HomeFeuilletonWissenschaftWHO-Chef kritisiert „Booster“-Impfungen in reichen Ländern

WHO-Chef kritisiert „Booster“-Impfungen in reichen Ländern

In einigen reicheren Ländern sollen rasche Auffrischungsimpfungen die Corona-Pandemie absehbar beenden. Dabei wird übersehen, dass dies nicht nur egoistisch, sondern auch recht kurz gedacht ist.

Genf. Tedros Adhanom Ghebreyesus, Generalsekretär der Weltgesundheitsorganisation WHO, hat die aktuell in Teilen Europas – und auch in Österreich – forcierten Auffrischungsimpfungen für gesunde Geimpfte verurteilt. Klingt zunächst seltsam, doch Tedros hat durchaus einen nachvollziehbaren Punkt, wenn er feststellt: „Täglich werden weltweit sechs Mal mehr Auffrischimpfungen verabreicht als erste Impfdosen in Ländern mit niedrigen Einkommen. Das ist ein Skandal, der jetzt gestoppt werden muss.“ Auffrischungen oder das Impfen von Kindern hätten keinen Sinn, solange Gesundheitspersonal und besonders gefährdete Menschen in ärmeren Ländern noch auf ihre erste Impfdosis warteten, beklagte der seit 2017 amtierende WHO-Chef.

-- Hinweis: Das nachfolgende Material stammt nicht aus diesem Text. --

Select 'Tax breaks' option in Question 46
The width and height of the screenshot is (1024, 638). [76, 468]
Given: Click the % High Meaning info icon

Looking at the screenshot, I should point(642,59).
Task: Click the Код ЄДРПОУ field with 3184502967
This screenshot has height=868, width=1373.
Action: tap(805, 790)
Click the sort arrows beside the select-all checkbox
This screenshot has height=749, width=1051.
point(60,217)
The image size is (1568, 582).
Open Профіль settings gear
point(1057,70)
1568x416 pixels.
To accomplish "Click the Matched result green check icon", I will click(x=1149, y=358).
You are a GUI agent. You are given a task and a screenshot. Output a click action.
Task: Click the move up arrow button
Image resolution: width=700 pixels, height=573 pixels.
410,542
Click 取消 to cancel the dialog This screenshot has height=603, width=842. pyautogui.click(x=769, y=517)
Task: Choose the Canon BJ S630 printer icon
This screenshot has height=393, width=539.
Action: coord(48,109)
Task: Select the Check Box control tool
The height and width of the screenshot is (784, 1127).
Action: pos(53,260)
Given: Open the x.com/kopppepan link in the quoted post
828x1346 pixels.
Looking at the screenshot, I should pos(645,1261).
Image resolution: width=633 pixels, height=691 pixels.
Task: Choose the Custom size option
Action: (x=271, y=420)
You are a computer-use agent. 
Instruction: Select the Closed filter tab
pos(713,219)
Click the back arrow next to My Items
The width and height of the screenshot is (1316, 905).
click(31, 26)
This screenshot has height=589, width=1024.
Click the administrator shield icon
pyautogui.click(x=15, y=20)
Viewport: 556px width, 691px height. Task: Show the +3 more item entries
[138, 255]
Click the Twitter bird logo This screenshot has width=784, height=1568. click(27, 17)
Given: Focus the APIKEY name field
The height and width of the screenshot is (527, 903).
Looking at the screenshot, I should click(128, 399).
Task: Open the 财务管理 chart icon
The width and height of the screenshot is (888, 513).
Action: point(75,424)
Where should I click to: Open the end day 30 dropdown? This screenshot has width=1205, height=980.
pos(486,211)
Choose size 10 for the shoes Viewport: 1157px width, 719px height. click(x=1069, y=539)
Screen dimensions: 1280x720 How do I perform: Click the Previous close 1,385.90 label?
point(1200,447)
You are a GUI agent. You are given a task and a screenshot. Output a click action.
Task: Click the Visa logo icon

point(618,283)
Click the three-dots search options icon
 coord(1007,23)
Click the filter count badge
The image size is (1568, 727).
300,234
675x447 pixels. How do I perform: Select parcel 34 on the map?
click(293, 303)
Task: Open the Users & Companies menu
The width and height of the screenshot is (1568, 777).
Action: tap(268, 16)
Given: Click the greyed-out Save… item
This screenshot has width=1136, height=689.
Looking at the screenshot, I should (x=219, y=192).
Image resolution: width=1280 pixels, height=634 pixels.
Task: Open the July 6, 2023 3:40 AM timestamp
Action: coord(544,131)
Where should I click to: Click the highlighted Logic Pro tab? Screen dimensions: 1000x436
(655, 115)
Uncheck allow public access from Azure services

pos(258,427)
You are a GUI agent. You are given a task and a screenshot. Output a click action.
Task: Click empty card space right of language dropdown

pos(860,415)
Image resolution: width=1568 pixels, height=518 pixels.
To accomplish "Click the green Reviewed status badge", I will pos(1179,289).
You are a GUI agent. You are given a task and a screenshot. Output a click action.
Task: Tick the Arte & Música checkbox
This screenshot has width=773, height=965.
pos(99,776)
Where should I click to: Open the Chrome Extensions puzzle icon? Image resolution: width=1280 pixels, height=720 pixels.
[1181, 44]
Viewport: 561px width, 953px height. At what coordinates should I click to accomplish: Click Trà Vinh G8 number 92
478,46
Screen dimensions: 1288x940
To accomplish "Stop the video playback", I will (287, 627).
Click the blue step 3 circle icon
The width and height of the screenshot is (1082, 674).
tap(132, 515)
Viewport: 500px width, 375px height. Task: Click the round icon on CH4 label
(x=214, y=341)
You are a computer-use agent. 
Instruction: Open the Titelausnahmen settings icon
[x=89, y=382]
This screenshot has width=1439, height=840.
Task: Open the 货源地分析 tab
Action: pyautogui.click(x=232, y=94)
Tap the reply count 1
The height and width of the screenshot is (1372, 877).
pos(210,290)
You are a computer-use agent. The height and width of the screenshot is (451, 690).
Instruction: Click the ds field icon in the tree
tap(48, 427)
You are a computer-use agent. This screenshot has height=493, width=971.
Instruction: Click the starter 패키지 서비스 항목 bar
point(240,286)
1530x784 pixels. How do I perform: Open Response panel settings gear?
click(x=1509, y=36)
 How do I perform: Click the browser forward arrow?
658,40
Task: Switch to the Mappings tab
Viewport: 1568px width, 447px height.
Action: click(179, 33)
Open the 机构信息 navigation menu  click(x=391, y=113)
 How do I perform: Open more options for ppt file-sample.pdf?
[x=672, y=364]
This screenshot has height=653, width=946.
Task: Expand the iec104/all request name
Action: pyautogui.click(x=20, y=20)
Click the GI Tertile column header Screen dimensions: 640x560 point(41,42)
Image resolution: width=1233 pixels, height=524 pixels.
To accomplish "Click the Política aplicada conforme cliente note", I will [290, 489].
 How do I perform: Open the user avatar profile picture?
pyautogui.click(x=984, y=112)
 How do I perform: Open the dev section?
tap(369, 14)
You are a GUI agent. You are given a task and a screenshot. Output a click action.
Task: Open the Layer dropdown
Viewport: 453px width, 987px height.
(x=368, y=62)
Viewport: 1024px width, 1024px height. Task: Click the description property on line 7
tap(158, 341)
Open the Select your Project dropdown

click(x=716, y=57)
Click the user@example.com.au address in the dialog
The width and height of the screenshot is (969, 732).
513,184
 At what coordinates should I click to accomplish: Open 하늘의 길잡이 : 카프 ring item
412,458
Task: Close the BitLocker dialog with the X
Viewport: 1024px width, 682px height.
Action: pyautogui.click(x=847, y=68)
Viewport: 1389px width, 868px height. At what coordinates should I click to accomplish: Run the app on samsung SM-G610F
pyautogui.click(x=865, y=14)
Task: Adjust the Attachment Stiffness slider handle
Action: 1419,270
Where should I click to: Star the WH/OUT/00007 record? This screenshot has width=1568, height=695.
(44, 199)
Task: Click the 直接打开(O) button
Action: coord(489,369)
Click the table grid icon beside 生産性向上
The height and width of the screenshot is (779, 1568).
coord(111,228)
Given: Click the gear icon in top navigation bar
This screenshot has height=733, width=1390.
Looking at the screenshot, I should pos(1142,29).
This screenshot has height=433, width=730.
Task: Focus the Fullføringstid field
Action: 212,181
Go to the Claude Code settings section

Die Menschen könnten mit den vorhandenen Schutzmaßnahmen geschützt werden, darunter testen, Maske tragen, Abstand halten sowie guter Lüftung und dem Vermeiden von Menschenansammlungen auf engem Raum. „Mit der richtigen Mischung können Länder sowohl die Übertragung von Covid-19 niedrig halten als auch ihre Gesellschaften und Wirtschaft offenhalten“, sagte Tedros. „Kein Land kann sich einfach aus der Covid-19-Pandemie herausimpfen.“ Nach Angaben der WHO fehlen für das Ziel, bis Ende des Jahres in jedem Land der Welt 40 Prozent der Bewohner zu impfen, noch hunderttausende Millionen Impfdosen. Die WHO appellierte erneut an Länder mit großen Mengen Impfstoff, auf Lieferungen zugunsten des UNO-Programms Covax zu verzichten, das vor allem ärmere Länder versorgt.

Als früherer Gesundheitsminister Äthiopiens und ehemaliges Mitglied der marxistisch-leninistischen Volksbefreiungsfront von Tigray weiß Tedros, wovon er spricht, denn er kennt die systematische Benachteiligung der abhängigen Länder in Afrika, Lateinamerika und Teilen Asiens gegenüber den imperialistischen Zentren. Im konkreten Fall einer globalen Pandemie ist es zudem aber besonders naiv, wenn einzelne europäische Regierungen nur auf das eigene Land oder allenfalls die EU schauen, ohne zu begreifen, dass eine Pandemie nur global besiegt werden kann.